The seven main steps in the tender process are[1]:

The tendering process1. Tender process is determined: the organisation requesting the tender will determine the type of tender that will be used, as well as what will be involved in the tender process.

For more information, see Types of tender opportunities.

2. Request for tender is prepared: the request for tender outlines what is required, the contractual requirements and how you should respond.

For more information, see Tender request documents.

3. Tenders are invited: the value, complexity and business category determine how tenders are invited.

For more information, see Identifying tender opportunities.

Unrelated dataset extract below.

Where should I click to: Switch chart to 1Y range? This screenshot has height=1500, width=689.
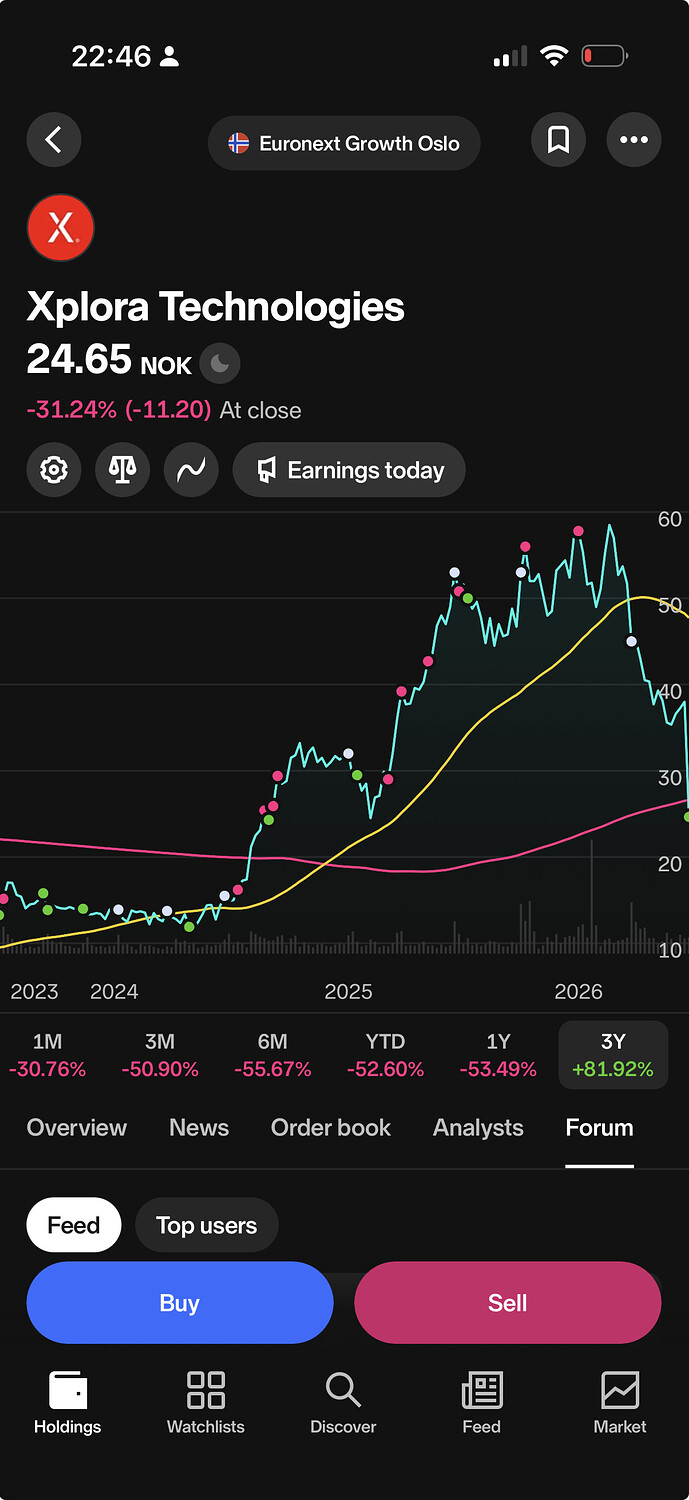[498, 1055]

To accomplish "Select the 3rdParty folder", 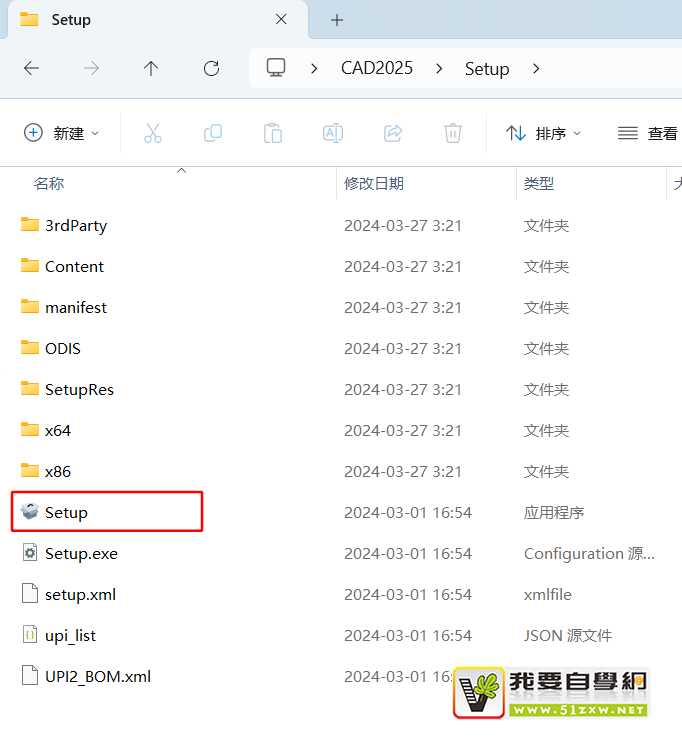I will [75, 225].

4. Suppliers respond: you should first obtain all relevant documentation. Then:

a. Attend any pre tender briefing sessions being conducted
b. Clarify any uncertainties
c. Plan your response
d. Prepare your response
e. Submit your response in the right format, on time and at the right location

For more information, see How to tender.

5. Evaluation and selection: each tender will be checked for compliance, and if compliant, then evaluated against the criteria specified in the tender documentation. The tender that offers best value for money will win the business.

For more information, see Tender evaluation.

6. Notification and debriefing: when a contract has been awarded, the successful tenderer will be advised in writing of the outcome. Unsuccessful tenderers are also advised and offered a debriefing interview.

For more information, see Successful tenders and Unsuccessful tenders.

7. Contracts established and managed: generally a formal agreement will be required between the successful tenderer and the relevant agency.